Methods: Baseline assessment of major depressive disorder (MDD) and of mental health well-being (defined by the Mental Health Inventory, MHI-5) was completed by 20,627 stroke-free participants, aged 41 to 80 years, in the United Kingdom European Prospective Investigation into Cancer–Norfolk study.
Results: During 8.5 years of follow-up, 595 incident (fatal and nonfatal) stroke endpoints were recorded. Neither past year nor lifetime MDD was associated with stroke. A one SD decrease in MHI-5 scale score (representing greater emotional distress) was associated with an 11% increased risk of stroke after adjustment for age, sex, cigarette smoking, systolic blood pressure, cholesterol, obesity, preexisting myocardial infarction, diabetes, social class, education, hypertension treatment, family history of stroke, and antidepressant medication use (hazard ratio 1.11, 95% CI 1.00 to 1.22). This association was consistent for men and for women, for fatal and nonfatal stroke, and conformed to a dose-response relationship.
Conclusions: Findings from this large prospective cohort study suggest that increased psychological distress is associated with elevated stroke risk. Episodic major depressive disorder was not associated with incident stroke in this study.
Glossary
- BMI=
- body mass index;
- DSM-IV=
- Diagnostic and Statistical Manual of Mental Disorders, 4th edition;
- EPIC=
- European Prospective Investigation into Cancer;
- GAD=
- generalized anxiety disorder;
- HLEQ=
- Health and Life Experiences Questionnaire;
- ICD=
- International Classification of Diseases;
- MDD=
- major depressive disorder;
- MHI-5=
- Mental Health Inventory;
- MI=
- myocardial infarction;
- SBP=
- systolic blood pressure;
- SF-36=
- Short Form 36.
During the past decade, research has focused on increasing understanding of the bidirectional association between depression and stroke. Results from stroke survivor,1,2 register,3 and population-based4 studies have suggested that depression commonly occurs following stroke, necessitates increased need for poststroke healthcare, is associated with an increased risk of suicide, particularly in women and in younger age groups, and following control for vascular and other risk factors, is associated with increased stroke incidence.

MATERIAL PROVIDED

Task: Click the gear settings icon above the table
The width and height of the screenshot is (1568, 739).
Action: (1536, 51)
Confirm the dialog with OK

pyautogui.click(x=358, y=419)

TASK DIRECTIONS
According to the stroke study excerpt, how many incident stroke endpoints were recorded during follow-up? The material isn't needed here.

TASK ANSWER
595 incident (fatal and nonfatal) stroke endpoints were recorded during 8.5 years of follow-up.